Both scenarios bring the famous question “can long-distance work” to the surface. Or better yet, “is it worth it?”
To assist all of you facing this unfortunate decision, I sought advice from numerous friends and colleagues who’ve had a long-distance experience – both successful and not. So here’s their take.
First, you need to evaluate your relationship and your own feelings honestly to determine whether they are strong enough to withstand all the trials that come with a long-distance relationship. While it is possible for distance to strengthen a new or relatively ‘weak’ relationship, when you take into account your heavy work/school schedule and the stress levels you already face, most seemed to agree that long-distance was only worth it when the relationship was already somewhat serious, and when your feelings were relatively deep or growing rapidly.
Second, you need to be realistic about the timeline. Long-distance is possible, but it’s not possible forever. At some point you need to be together, it’s just human nature. Having a confirmed timeline – whether it be the number of years until you graduate, or the six months it takes for them to transfer jobs – you need to know that there is an end in the foreseeable future. For many of those whose long-distance relationships failed, changing timelines or a lack of an end date was what ultimately broke the relationship.

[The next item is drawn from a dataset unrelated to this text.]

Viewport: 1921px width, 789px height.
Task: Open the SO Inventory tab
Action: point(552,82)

Likewise, you need to have a plan. It’s fine and dandy to have an end date marked on a calendar for a few months or years down the line, but you also need to know how you’re going to progress in your relationship during that time. That means talking about what your communication will look like, how many times you will visit one another, etc.

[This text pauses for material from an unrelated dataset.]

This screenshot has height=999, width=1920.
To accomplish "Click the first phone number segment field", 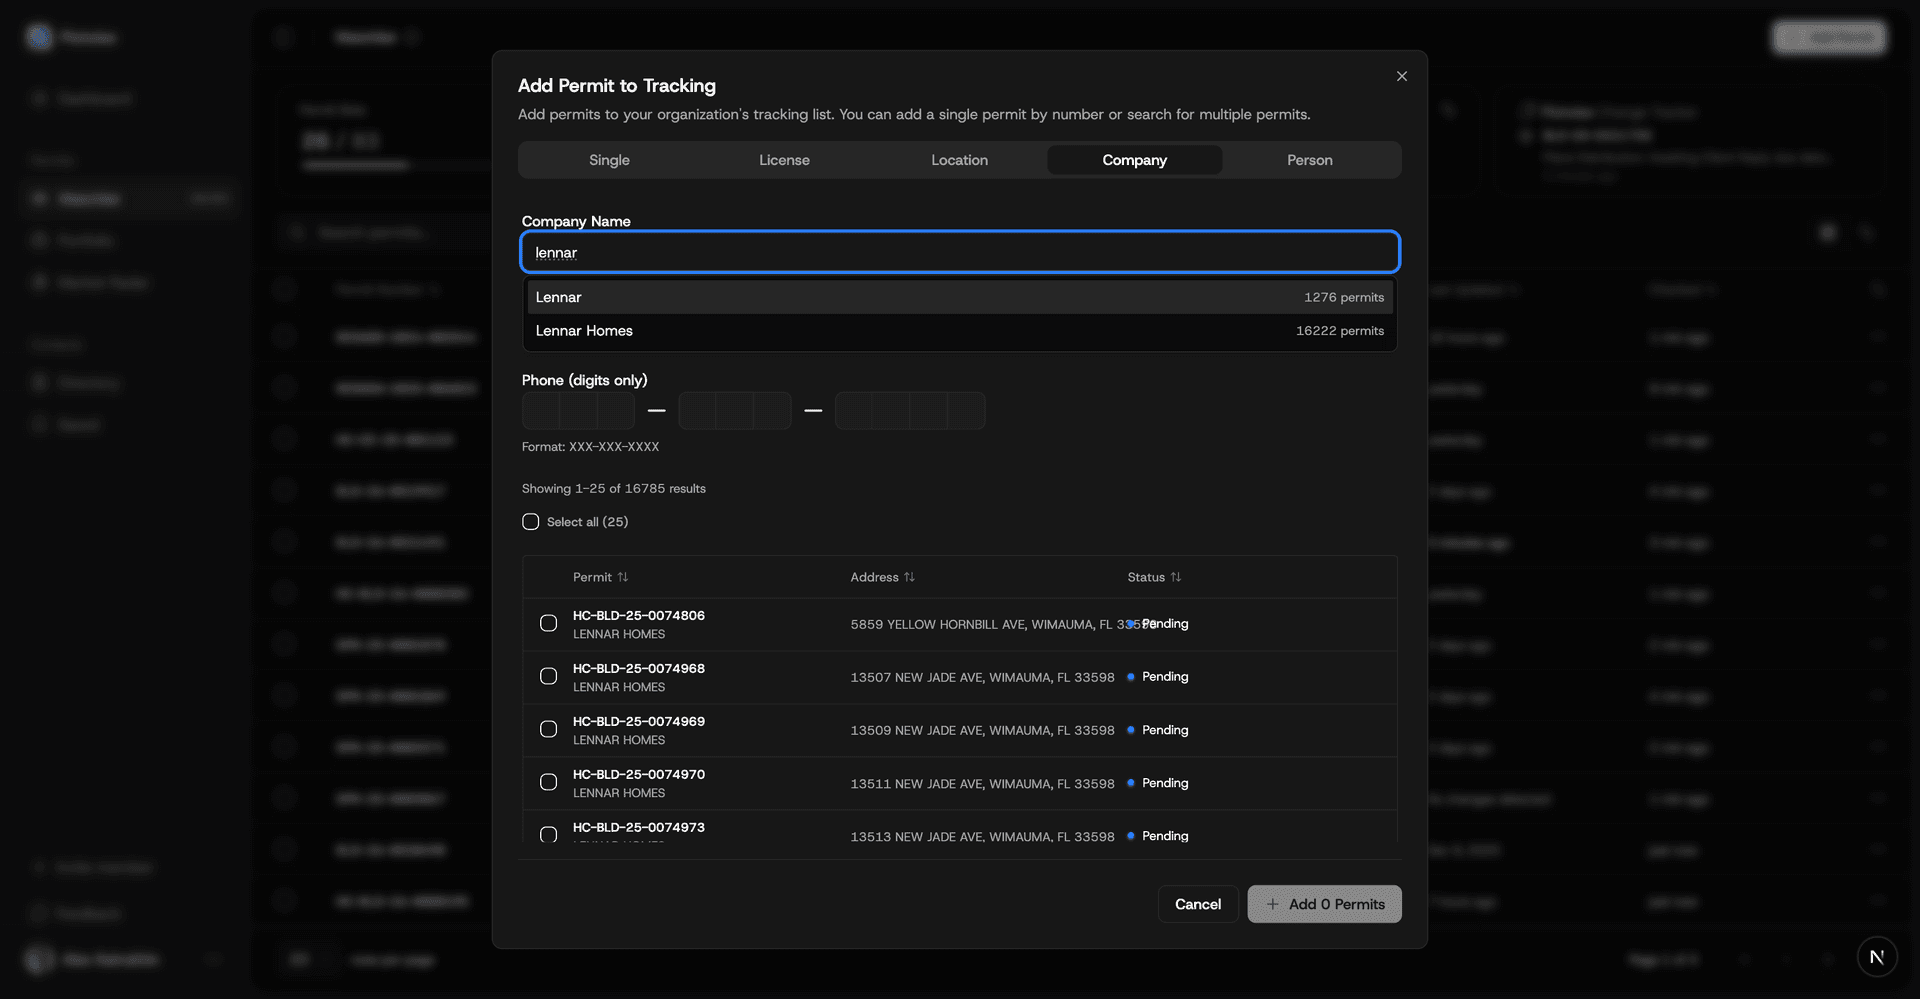I will [x=540, y=410].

Notably, nearly all the people I talked to said communication was easy in the beginning when your sadness over missing them was still fresh. But as time progressed it became more difficult. Those in the successful relationship category said they eventually discussed the wane in communication with their partner and created a schedule of sorts (i.e. two phone calls a week, or skyping on Tuesdays at 8 pm). Alternatively, those in relationships that failed reported that as the communication dwindled they allowed their frustrations to fester until they boiled over, resulting in a nasty argument and even worse communication afterward.
Finally, and most importantly, you need to decide whether you can put someone else first. While this is a general principle in all relationships, it’s especially important as a legal professional and in a long-distance relationship. There is a tendency to view our schedules as more important because we’re in law school and that’s incredibly hard, or because we’re lawyers and that’s incredibly important. But when it comes down to it, our partner’s cannot be the only ones responsible for finding time in their schedules for our relationship. Their lives are just as important as ours (yes, even if they’re not in grad school, law school, or working as a lawyer or in some other ‘busy’ profession), therefore the burden needs to be shouldered equally, and sometimes you will have to sacrifice your needs/wants for the good of the relationship. As one individual said, “if you’re not ready for that, you’re not ready for long-distance.”
So, in conclusion, the consensus was 50/50 on whether long distance can work. Everyone agreed that the shorter the long distance, or the closer you are in terms of weekend trips, the easier it is. Having an end date and a plan are as essential as having consistent, and honest, communication.
But the most important factor is actually you – you need to decide whether the relationship is one you’re willing to fight for, whether you trust the person enough to be separated from them, and whether you have the time, energy, and mental capacity to put the work in to make a long-distance relationship work.